Job Openings
Senior SQA Engineer (LLM) Remote Pakistan
About the job Senior SQA Engineer (LLM) Remote Pakistan
- Design and own the end-to-end QA strategy for the Conversational Banking Platform, covering functional, regression, performance, security, and AI-specific evaluation.
- Build and maintain golden datasets, eval suites, and LLM-as-judge frameworks to validate conversational quality across intents, languages, and tenants.
- Define the tenant onboarding QA gate, the certification checklist every new business unit must pass before going live.
- Establish regression strategies for prompt changes, model upgrades, retrieval index updates, and guardrail policy changes.
- Use Langfuse traces to drive evaluation: mine production failures, convert them into test cases, and close the loop with engineering.
- Test NeMo Guardrails configurations against jailbreaks, prompt injection, off-topic drift, and false-positive over-blocking.
- Validate governance and compliance behaviors: data residency, PII handling, regulated-product disclosures, and off-limits topics.
- Build automated test harnesses for Spring AI services, including tool-calling validation, RAG groundedness, and integration with Cosmos DB and MongoDB data layers.

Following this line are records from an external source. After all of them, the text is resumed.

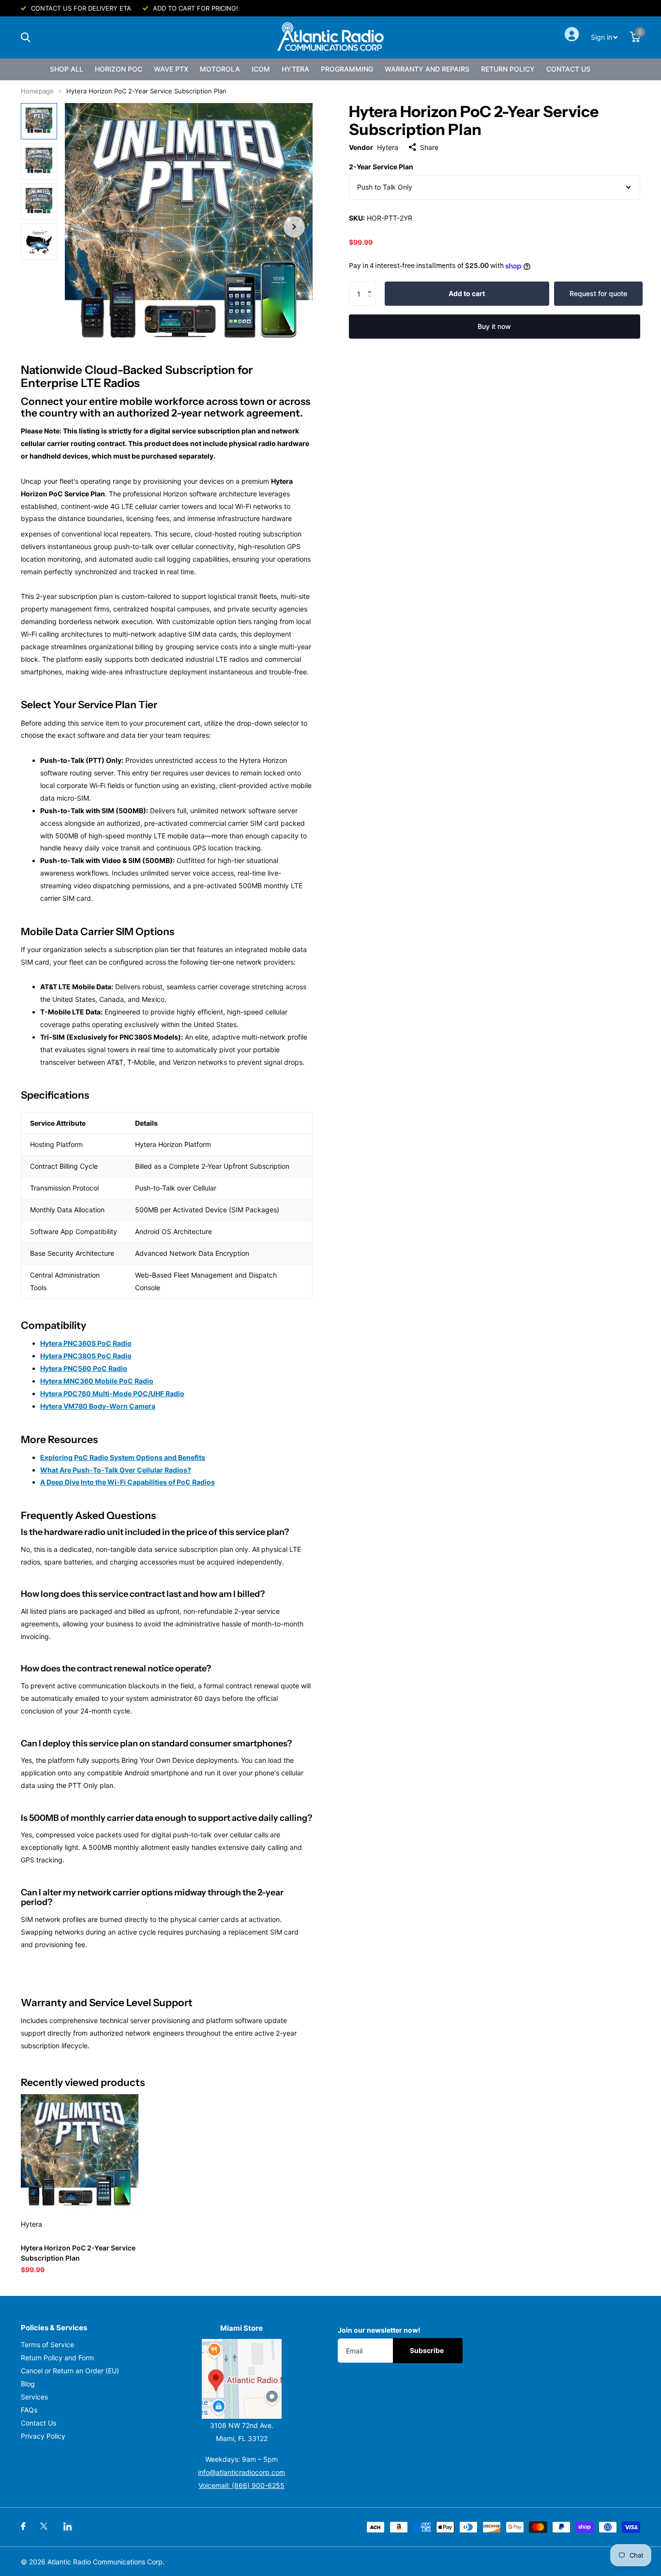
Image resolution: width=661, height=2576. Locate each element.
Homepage (37, 91)
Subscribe (427, 2350)
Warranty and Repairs (427, 69)
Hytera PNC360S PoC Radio (86, 1343)
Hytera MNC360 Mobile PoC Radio (96, 1381)
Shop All (66, 69)
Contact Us (568, 69)
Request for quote (598, 293)
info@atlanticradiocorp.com (241, 2472)
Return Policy (508, 69)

- Partner with the Platform team on quality metrics, SLOs, and the platform eval scorecard.
- Coach feature engineers and tenant teams on writing their own evals, making platform-grade quality self-service over time.
Tech Stack To Work
- AI/Application: Spring AI, Java/Spring Boot
- Data: Cosmos DB (vector and operational), MongoDB
- Observability and evaluation: Langfuse
- Governance and safety: NVIDIA NeMo Guardrails
- CI/CD: standard enterprise pipelines with automated quality gates
Required Experience and Skills
- 6+ years in software QA, with at least 1–2 years testing LLM-based, RAG, or conversational AI systems in production.
- Hands-on experience with LLM observability and evaluation tools such as Langfuse, LangSmith, Arize, or Phoenix.
- Working knowledge of eval frameworks such as Ragas, DeepEval, Promptfoo, or TruLens — including metrics like faithfulness, groundedness, answer relevance, and context precision.
- Practical understanding of how to test non-deterministic systems: golden datasets, semantic similarity, LLM-as-judge, and statistical regression detection.
- Experience testing guardrail or policy frameworks (NeMo Guardrails, Guardrails AI, or similar).
- Solid foundation in API testing, automation frameworks (e.g., pytest, JUnit, Karate, RestAssured), and CI/CD integration.
- Familiarity with Spring and Spring Boot applications and JVM-based services.
- Comfortable writing queries against NoSQL stores (MongoDB, Cosmos DB) for test data setup and trace inspection.
- Strong written communication : able to produce clear test plans, defect reports, and tenant readiness assessments.
Good to Have
- Experience in banking, financial services, or another regulated industry.
- Exposure to multi-tenant platforms: understanding how shared infrastructure changes the testing problem.
- Familiarity with red-teaming, adversarial prompt testing, and prompt injection defense.
- Working knowledge of vector databases, embedding models, and retrieval evaluation.
- Experience with multi-language conversational systems.
- Performance and load testing experience for AI workloads (token throughput, latency percentiles, cost per conversation).
- Contributions to open-source eval or AI testing tooling.
- Experience working with compliance, risk, or audit teams on AI assurance.